Occasionally there are explanatory notes, so that we are told that France's incredibly awkward proposal of marriage to England is an allusion to a 1956 plan floated by the French government for a formal union between the two nations. But there aren't many of these, which means you have to get by on the sheer entertainment value of the dialogue and gestures.

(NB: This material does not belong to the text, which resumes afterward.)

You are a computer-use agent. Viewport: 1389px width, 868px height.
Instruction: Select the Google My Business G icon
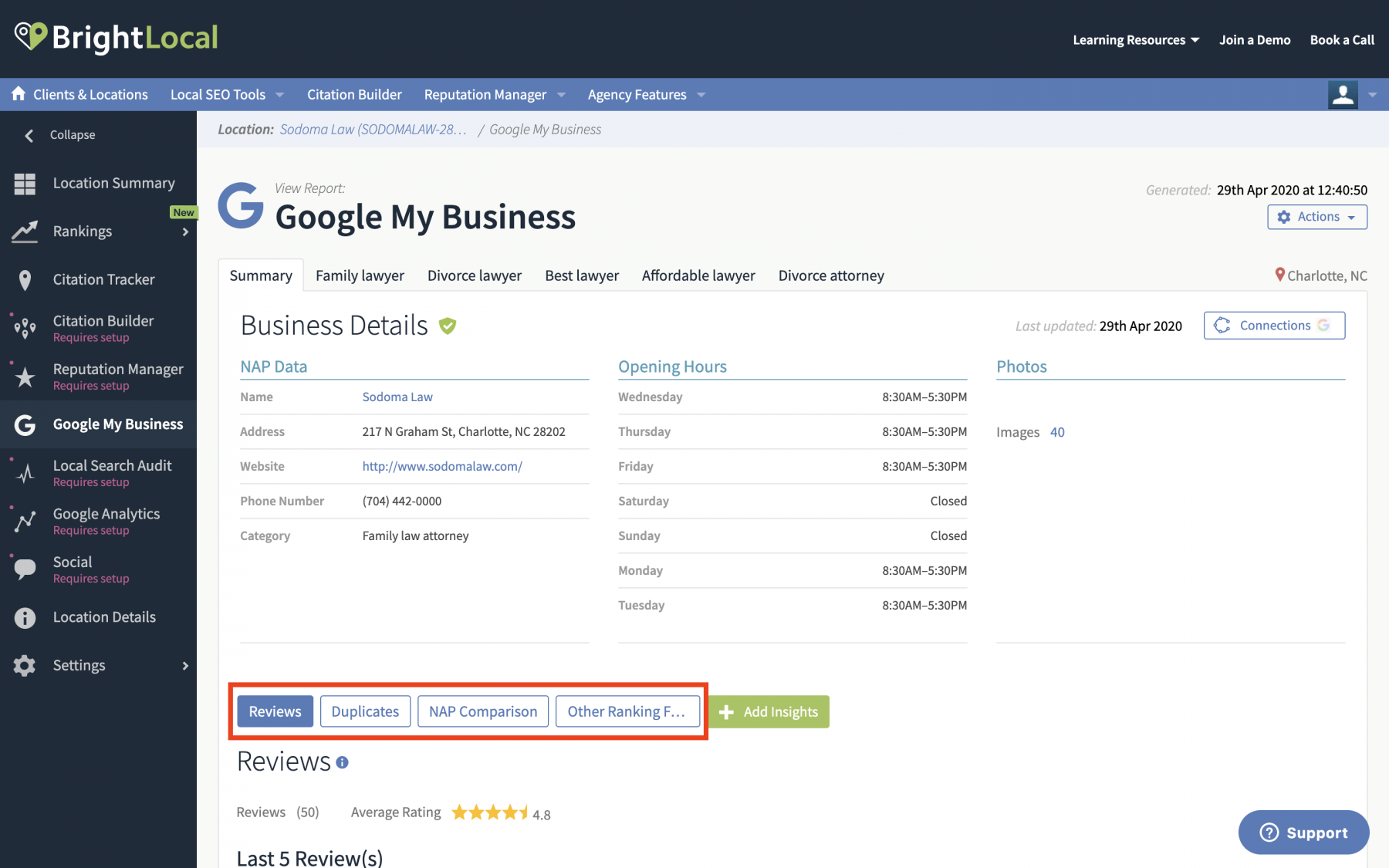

Which are totally and hysterically successful, so I don't know why I'm making a big deal about the supposed "history lessons" in this thing. Hetalia is brutally fast and wickedly quick-witted; the jokes and situations are brilliantly timed and visually composed. Everyone is a cliché, but they are sharply realized and entertaining clichés. Italy is at the center of most of these, and the glee he shows in finding new ways to avoid fighting—such as hiding in a box labeled "Tomatoes" and claiming to be the "Tomato Fairy"—is very winning. Given the speed this show moves at, I'd really recommend watching it dubbed; and, anyway, the FUNimation voice artists are at the top of their game, with great accents and terrific comic performances. For hilarity and tastelessness, it's easily on a par with Ghost Stories, and I never believed I'd find an English voice track has funny as that one.
I've only one criticism, and it's got to be the mildest criticism I've ever leveled against a show: Watching it is like eating popcorn. You can't stop with just one episode, and it is way too easy to gorge yourself on too many at a time. I felt physically ill by the time I got to the end of a disc, but I couldn't stop myself from marathoning it.
The two season releases each come with two discs: one containing the complete season (along with a handful of episode commentaries by FUNimation voice artists) and one disc given over to Japanese-produced featurettes. The latter are of only modest interest, but it is nice to have them.
This show really needs to be picked up by an American network as "educational programming," not because it is educational (it's hardly that) but because it would totally screw with the busybody groups who are always demanding more educational programming on television. Every complaint about its ribaldry and lack of respect for its subject matter could be met with "But where else will our children learn about the War of the Austrian Succession and the postwar Solidarity union between Switzerland and Liechtenstein?" That would shut them up, and that little miracle would be another one for the history books.